- _What to do_: Would you please retype, exactly, the lines of the listing below between the line with "800x598 pixels. How" and the line with "Task: Select サインイン オプション in sidebar", inclusive?

- _Input material_:
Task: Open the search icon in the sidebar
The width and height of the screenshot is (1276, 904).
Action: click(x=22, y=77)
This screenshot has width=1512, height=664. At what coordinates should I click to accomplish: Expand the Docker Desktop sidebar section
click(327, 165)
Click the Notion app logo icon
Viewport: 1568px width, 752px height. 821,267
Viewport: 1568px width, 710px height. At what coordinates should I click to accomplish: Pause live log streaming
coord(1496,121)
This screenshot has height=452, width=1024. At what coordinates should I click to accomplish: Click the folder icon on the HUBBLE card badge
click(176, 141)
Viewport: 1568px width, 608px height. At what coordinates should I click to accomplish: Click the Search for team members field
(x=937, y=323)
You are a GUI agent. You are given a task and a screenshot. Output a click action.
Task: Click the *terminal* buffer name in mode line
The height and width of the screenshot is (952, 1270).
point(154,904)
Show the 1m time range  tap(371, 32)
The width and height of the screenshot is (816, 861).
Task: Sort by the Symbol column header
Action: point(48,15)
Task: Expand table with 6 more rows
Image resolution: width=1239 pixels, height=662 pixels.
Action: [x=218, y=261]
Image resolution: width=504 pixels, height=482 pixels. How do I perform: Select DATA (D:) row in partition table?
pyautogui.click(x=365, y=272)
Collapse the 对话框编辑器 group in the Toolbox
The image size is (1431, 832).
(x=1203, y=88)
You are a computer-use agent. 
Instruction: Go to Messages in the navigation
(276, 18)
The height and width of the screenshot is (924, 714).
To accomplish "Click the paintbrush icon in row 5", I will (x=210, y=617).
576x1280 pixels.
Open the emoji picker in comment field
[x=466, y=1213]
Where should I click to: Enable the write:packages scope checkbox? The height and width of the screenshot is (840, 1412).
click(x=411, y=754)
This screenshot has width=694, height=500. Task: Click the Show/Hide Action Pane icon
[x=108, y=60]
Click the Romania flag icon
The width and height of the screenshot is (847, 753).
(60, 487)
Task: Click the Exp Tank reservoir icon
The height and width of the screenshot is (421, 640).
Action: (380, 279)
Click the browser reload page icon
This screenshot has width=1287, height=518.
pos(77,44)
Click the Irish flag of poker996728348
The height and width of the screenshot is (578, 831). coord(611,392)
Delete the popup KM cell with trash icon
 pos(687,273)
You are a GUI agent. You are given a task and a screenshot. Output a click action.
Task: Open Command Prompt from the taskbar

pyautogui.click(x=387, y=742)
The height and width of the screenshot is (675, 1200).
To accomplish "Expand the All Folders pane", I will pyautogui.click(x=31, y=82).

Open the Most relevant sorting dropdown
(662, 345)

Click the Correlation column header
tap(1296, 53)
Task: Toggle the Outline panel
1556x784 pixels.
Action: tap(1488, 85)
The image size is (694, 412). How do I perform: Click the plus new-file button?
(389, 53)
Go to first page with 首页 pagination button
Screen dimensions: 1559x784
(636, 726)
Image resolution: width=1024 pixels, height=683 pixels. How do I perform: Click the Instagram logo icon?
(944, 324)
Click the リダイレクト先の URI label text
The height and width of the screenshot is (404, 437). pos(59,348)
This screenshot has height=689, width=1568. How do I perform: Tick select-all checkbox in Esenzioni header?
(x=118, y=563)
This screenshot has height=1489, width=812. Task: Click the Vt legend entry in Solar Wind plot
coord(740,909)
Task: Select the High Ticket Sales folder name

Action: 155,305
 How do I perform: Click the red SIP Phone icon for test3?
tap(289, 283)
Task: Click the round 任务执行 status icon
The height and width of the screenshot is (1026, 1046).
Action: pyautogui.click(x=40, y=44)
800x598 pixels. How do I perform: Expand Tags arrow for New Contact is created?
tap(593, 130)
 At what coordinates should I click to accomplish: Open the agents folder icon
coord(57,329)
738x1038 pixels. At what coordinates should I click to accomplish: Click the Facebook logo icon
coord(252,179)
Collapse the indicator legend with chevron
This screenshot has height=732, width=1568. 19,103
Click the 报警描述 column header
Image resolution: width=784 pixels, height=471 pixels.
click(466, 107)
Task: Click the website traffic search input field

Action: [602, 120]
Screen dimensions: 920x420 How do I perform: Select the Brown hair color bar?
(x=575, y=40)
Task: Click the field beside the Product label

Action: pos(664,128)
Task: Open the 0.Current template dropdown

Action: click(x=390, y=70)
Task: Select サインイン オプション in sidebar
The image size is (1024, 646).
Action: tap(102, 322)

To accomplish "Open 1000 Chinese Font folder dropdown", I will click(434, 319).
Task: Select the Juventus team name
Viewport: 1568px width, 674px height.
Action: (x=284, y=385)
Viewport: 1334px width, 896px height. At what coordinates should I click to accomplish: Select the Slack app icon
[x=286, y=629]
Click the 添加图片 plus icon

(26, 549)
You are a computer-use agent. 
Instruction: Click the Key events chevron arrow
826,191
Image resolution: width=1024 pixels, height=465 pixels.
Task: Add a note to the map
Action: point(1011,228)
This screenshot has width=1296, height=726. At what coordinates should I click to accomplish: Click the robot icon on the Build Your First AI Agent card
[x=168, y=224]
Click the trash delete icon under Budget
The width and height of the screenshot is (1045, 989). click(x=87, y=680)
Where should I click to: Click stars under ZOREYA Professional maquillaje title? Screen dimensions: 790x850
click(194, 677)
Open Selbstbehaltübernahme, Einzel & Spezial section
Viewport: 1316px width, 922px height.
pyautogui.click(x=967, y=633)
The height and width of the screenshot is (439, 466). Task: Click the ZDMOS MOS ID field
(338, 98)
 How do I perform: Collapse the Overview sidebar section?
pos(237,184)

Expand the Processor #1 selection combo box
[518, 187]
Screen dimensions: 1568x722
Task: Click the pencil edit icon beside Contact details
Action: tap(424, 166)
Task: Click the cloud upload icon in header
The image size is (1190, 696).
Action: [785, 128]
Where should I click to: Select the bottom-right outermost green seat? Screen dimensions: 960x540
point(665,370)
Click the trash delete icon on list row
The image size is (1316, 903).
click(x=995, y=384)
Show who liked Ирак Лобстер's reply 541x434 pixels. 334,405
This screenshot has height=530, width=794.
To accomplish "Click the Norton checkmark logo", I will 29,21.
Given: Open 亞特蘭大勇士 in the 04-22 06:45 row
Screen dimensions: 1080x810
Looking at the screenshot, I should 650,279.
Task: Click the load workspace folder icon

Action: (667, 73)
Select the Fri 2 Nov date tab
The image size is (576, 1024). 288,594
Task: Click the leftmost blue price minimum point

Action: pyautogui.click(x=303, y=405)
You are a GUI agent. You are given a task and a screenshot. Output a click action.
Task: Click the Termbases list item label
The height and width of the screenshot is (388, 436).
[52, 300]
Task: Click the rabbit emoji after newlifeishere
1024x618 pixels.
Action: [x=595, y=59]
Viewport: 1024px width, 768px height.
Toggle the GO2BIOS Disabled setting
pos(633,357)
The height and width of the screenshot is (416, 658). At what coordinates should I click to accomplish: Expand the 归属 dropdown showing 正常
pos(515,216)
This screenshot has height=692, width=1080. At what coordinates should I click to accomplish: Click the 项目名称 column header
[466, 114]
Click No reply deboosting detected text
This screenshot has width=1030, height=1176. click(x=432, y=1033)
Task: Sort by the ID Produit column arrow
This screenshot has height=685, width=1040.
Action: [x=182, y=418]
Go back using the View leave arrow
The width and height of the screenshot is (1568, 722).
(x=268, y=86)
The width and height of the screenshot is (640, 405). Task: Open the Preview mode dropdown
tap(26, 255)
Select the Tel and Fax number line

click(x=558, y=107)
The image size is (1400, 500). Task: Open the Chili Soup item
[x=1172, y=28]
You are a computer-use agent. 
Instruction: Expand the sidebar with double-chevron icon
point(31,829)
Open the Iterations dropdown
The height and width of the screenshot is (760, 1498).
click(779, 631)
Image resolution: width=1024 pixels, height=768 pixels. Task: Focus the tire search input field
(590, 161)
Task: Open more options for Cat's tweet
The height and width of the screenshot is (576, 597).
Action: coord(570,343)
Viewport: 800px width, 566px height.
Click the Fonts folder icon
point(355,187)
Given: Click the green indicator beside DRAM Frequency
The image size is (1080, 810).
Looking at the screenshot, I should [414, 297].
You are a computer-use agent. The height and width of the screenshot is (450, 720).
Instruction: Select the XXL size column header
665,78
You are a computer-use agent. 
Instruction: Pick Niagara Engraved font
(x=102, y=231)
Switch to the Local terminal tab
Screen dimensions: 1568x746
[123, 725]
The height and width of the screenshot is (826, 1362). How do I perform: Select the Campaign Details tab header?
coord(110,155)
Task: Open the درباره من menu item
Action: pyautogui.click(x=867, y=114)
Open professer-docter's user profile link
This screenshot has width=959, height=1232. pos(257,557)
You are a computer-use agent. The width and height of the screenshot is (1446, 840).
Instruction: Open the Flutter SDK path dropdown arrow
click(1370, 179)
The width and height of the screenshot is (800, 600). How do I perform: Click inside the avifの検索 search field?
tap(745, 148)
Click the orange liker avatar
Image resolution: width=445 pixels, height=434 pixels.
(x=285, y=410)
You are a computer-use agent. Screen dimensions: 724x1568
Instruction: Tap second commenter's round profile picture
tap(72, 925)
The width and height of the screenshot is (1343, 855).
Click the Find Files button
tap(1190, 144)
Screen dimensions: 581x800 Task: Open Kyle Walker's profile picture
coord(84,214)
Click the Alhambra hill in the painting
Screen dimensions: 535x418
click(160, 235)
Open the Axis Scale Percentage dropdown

- _Task output_:
800x598 pixels. How do I perform: Expand Tags arrow for New Contact is created?
tap(593, 130)
 At what coordinates should I click to accomplish: Open the agents folder icon
coord(57,329)
738x1038 pixels. At what coordinates should I click to accomplish: Click the Facebook logo icon
coord(252,179)
Collapse the indicator legend with chevron
This screenshot has height=732, width=1568. 19,103
Click the 报警描述 column header
Image resolution: width=784 pixels, height=471 pixels.
click(466, 107)
Task: Click the website traffic search input field

Action: [602, 120]
Screen dimensions: 920x420 How do I perform: Select the Brown hair color bar?
(x=575, y=40)
Task: Click the field beside the Product label

Action: pos(664,128)
Task: Open the 0.Current template dropdown

Action: click(x=390, y=70)
Task: Select サインイン オプション in sidebar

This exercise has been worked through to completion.